A word-for-word repetition of all the entries is required.

- [RECORDS PROVIDED]

───

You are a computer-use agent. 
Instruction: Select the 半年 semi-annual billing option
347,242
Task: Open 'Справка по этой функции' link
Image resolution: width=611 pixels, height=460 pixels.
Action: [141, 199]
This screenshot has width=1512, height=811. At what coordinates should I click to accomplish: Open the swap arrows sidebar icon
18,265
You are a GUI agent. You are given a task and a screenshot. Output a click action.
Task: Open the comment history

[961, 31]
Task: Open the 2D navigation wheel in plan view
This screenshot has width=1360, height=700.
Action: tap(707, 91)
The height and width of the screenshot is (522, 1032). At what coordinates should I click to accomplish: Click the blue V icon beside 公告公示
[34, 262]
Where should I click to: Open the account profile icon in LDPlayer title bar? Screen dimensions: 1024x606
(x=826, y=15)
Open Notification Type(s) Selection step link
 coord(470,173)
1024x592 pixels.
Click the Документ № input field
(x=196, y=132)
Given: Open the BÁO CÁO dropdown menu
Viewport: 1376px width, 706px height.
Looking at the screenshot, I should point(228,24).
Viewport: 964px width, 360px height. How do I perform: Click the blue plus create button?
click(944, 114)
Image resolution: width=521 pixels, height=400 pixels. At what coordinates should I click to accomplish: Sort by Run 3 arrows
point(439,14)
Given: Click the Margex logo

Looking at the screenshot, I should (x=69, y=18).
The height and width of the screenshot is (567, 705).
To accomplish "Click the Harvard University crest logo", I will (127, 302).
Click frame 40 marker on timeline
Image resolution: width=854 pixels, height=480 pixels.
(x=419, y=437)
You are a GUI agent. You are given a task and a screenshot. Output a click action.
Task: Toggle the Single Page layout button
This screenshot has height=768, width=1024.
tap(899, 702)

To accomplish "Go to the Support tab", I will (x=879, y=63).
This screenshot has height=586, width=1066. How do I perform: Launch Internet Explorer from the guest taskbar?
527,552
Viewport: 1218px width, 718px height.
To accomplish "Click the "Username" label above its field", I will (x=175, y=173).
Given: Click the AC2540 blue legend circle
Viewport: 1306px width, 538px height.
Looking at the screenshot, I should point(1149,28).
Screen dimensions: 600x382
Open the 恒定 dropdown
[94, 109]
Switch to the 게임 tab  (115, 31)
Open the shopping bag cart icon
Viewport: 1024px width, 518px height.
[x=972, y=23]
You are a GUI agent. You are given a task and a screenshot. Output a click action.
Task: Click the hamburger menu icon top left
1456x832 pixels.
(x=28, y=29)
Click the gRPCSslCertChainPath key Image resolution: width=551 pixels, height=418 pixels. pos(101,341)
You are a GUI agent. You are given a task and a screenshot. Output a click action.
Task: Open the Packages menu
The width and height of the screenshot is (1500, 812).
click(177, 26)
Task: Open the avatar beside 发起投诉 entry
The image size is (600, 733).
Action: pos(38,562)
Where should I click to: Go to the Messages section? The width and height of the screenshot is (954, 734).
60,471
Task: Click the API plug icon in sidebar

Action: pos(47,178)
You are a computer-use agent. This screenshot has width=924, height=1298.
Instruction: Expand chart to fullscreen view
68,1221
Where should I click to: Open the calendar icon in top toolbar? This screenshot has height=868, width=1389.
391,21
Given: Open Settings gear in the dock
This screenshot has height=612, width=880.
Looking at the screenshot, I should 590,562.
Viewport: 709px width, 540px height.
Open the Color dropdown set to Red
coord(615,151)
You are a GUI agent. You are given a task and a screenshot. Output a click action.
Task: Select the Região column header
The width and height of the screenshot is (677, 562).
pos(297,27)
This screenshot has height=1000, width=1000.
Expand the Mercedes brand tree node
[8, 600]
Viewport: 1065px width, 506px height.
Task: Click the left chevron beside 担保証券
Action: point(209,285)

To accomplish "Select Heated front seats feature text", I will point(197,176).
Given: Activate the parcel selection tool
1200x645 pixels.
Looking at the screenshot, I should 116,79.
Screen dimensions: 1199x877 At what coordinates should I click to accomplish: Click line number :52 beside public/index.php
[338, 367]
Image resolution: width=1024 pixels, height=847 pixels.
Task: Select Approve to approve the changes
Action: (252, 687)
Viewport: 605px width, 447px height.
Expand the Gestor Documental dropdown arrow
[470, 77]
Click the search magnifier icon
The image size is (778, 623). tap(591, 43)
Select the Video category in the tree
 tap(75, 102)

───

- [SOLUTION]
You are a computer-use agent. 
Instruction: Select the 半年 semi-annual billing option
347,242
Task: Open 'Справка по этой функции' link
Image resolution: width=611 pixels, height=460 pixels.
Action: [141, 199]
This screenshot has width=1512, height=811. At what coordinates should I click to accomplish: Open the swap arrows sidebar icon
18,265
You are a GUI agent. You are given a task and a screenshot. Output a click action.
Task: Open the comment history

[961, 31]
Task: Open the 2D navigation wheel in plan view
This screenshot has width=1360, height=700.
Action: tap(707, 91)
The height and width of the screenshot is (522, 1032). At what coordinates should I click to accomplish: Click the blue V icon beside 公告公示
[34, 262]
Where should I click to: Open the account profile icon in LDPlayer title bar? Screen dimensions: 1024x606
(x=826, y=15)
Open Notification Type(s) Selection step link
 coord(470,173)
1024x592 pixels.
Click the Документ № input field
(x=196, y=132)
Given: Open the BÁO CÁO dropdown menu
Viewport: 1376px width, 706px height.
Looking at the screenshot, I should point(228,24).
Viewport: 964px width, 360px height. How do I perform: Click the blue plus create button?
click(944, 114)
Image resolution: width=521 pixels, height=400 pixels. At what coordinates should I click to accomplish: Sort by Run 3 arrows
point(439,14)
Given: Click the Margex logo

Looking at the screenshot, I should (x=69, y=18).
The height and width of the screenshot is (567, 705).
To accomplish "Click the Harvard University crest logo", I will (127, 302).
Click frame 40 marker on timeline
Image resolution: width=854 pixels, height=480 pixels.
(x=419, y=437)
You are a GUI agent. You are given a task and a screenshot. Output a click action.
Task: Toggle the Single Page layout button
This screenshot has height=768, width=1024.
tap(899, 702)

To accomplish "Go to the Support tab", I will (x=879, y=63).
This screenshot has height=586, width=1066. How do I perform: Launch Internet Explorer from the guest taskbar?
527,552
Viewport: 1218px width, 718px height.
To accomplish "Click the "Username" label above its field", I will (x=175, y=173).
Given: Click the AC2540 blue legend circle
Viewport: 1306px width, 538px height.
Looking at the screenshot, I should point(1149,28).
Screen dimensions: 600x382
Open the 恒定 dropdown
[94, 109]
Switch to the 게임 tab  (115, 31)
Open the shopping bag cart icon
Viewport: 1024px width, 518px height.
[x=972, y=23]
You are a GUI agent. You are given a task and a screenshot. Output a click action.
Task: Click the hamburger menu icon top left
1456x832 pixels.
(x=28, y=29)
Click the gRPCSslCertChainPath key Image resolution: width=551 pixels, height=418 pixels. pos(101,341)
You are a GUI agent. You are given a task and a screenshot. Output a click action.
Task: Open the Packages menu
The width and height of the screenshot is (1500, 812).
click(177, 26)
Task: Open the avatar beside 发起投诉 entry
The image size is (600, 733).
Action: pos(38,562)
Where should I click to: Go to the Messages section? The width and height of the screenshot is (954, 734).
60,471
Task: Click the API plug icon in sidebar

Action: pos(47,178)
You are a computer-use agent. This screenshot has width=924, height=1298.
Instruction: Expand chart to fullscreen view
68,1221
Where should I click to: Open the calendar icon in top toolbar? This screenshot has height=868, width=1389.
391,21
Given: Open Settings gear in the dock
This screenshot has height=612, width=880.
Looking at the screenshot, I should 590,562.
Viewport: 709px width, 540px height.
Open the Color dropdown set to Red
coord(615,151)
You are a GUI agent. You are given a task and a screenshot. Output a click action.
Task: Select the Região column header
The width and height of the screenshot is (677, 562).
pos(297,27)
This screenshot has height=1000, width=1000.
Expand the Mercedes brand tree node
[8, 600]
Viewport: 1065px width, 506px height.
Task: Click the left chevron beside 担保証券
Action: point(209,285)

To accomplish "Select Heated front seats feature text", I will point(197,176).
Given: Activate the parcel selection tool
1200x645 pixels.
Looking at the screenshot, I should 116,79.
Screen dimensions: 1199x877 At what coordinates should I click to accomplish: Click line number :52 beside public/index.php
[338, 367]
Image resolution: width=1024 pixels, height=847 pixels.
Task: Select Approve to approve the changes
Action: (252, 687)
Viewport: 605px width, 447px height.
Expand the Gestor Documental dropdown arrow
[470, 77]
Click the search magnifier icon
The image size is (778, 623). tap(591, 43)
Select the Video category in the tree
 tap(75, 102)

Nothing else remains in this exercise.